INSTRUCTIONS TO FOLLOW:
Please repeat all of the data below word for word.

(Element and text location data)
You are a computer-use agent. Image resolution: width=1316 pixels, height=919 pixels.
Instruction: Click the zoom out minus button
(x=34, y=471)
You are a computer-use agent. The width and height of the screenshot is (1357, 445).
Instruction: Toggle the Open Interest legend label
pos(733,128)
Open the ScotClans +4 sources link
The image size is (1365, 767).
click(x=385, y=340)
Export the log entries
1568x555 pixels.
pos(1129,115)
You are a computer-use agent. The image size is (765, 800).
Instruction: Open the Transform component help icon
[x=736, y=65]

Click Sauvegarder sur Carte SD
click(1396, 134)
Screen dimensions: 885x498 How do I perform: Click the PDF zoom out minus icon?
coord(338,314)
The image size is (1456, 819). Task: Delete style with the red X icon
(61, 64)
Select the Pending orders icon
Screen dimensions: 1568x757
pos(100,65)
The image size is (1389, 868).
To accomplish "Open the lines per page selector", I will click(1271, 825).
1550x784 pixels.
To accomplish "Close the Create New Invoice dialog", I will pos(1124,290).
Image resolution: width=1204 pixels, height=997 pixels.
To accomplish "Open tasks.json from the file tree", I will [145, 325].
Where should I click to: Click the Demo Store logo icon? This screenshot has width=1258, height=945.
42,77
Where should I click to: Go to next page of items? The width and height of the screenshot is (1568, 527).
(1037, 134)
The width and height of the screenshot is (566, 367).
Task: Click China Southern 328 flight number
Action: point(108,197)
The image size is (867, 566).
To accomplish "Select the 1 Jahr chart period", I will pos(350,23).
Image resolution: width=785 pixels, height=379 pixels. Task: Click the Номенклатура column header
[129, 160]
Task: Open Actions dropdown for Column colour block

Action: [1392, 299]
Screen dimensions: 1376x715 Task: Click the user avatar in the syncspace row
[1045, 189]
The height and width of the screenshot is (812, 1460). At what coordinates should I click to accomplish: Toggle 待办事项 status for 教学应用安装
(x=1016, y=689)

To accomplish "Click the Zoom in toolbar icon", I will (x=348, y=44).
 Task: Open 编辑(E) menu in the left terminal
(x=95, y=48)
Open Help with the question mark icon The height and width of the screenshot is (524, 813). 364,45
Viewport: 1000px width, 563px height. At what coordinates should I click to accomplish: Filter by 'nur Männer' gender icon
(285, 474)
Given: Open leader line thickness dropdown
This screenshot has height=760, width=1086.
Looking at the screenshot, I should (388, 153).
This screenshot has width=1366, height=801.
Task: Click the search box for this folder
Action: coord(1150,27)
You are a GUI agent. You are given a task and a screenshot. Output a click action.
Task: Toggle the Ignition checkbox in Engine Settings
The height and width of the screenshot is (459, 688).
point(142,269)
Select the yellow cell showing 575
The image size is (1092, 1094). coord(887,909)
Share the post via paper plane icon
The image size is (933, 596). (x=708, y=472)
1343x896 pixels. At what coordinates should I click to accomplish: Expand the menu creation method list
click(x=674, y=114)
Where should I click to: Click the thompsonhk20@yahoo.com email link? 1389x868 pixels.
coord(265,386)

RESPONSE:
You are a computer-use agent. Image resolution: width=1316 pixels, height=919 pixels.
Instruction: Click the zoom out minus button
(x=34, y=471)
You are a computer-use agent. The width and height of the screenshot is (1357, 445).
Instruction: Toggle the Open Interest legend label
pos(733,128)
Open the ScotClans +4 sources link
The image size is (1365, 767).
click(x=385, y=340)
Export the log entries
1568x555 pixels.
pos(1129,115)
You are a computer-use agent. The image size is (765, 800).
Instruction: Open the Transform component help icon
[x=736, y=65]

Click Sauvegarder sur Carte SD
click(1396, 134)
Screen dimensions: 885x498 How do I perform: Click the PDF zoom out minus icon?
coord(338,314)
The image size is (1456, 819). Task: Delete style with the red X icon
(61, 64)
Select the Pending orders icon
Screen dimensions: 1568x757
pos(100,65)
The image size is (1389, 868).
To accomplish "Open the lines per page selector", I will click(1271, 825).
1550x784 pixels.
To accomplish "Close the Create New Invoice dialog", I will pos(1124,290).
Image resolution: width=1204 pixels, height=997 pixels.
To accomplish "Open tasks.json from the file tree", I will [145, 325].
Where should I click to: Click the Demo Store logo icon? This screenshot has width=1258, height=945.
42,77
Where should I click to: Go to next page of items? The width and height of the screenshot is (1568, 527).
(1037, 134)
The width and height of the screenshot is (566, 367).
Task: Click China Southern 328 flight number
Action: point(108,197)
The image size is (867, 566).
To accomplish "Select the 1 Jahr chart period", I will pos(350,23).
Image resolution: width=785 pixels, height=379 pixels. Task: Click the Номенклатура column header
[129, 160]
Task: Open Actions dropdown for Column colour block

Action: [1392, 299]
Screen dimensions: 1376x715 Task: Click the user avatar in the syncspace row
[1045, 189]
The height and width of the screenshot is (812, 1460). At what coordinates should I click to accomplish: Toggle 待办事项 status for 教学应用安装
(x=1016, y=689)

To accomplish "Click the Zoom in toolbar icon", I will (x=348, y=44).
 Task: Open 编辑(E) menu in the left terminal
(x=95, y=48)
Open Help with the question mark icon The height and width of the screenshot is (524, 813). 364,45
Viewport: 1000px width, 563px height. At what coordinates should I click to accomplish: Filter by 'nur Männer' gender icon
(285, 474)
Given: Open leader line thickness dropdown
This screenshot has height=760, width=1086.
Looking at the screenshot, I should (388, 153).
This screenshot has width=1366, height=801.
Task: Click the search box for this folder
Action: coord(1150,27)
You are a GUI agent. You are given a task and a screenshot. Output a click action.
Task: Toggle the Ignition checkbox in Engine Settings
The height and width of the screenshot is (459, 688).
point(142,269)
Select the yellow cell showing 575
The image size is (1092, 1094). coord(887,909)
Share the post via paper plane icon
The image size is (933, 596). (x=708, y=472)
1343x896 pixels. At what coordinates should I click to accomplish: Expand the menu creation method list
click(x=674, y=114)
Where should I click to: Click the thompsonhk20@yahoo.com email link? 1389x868 pixels.
coord(265,386)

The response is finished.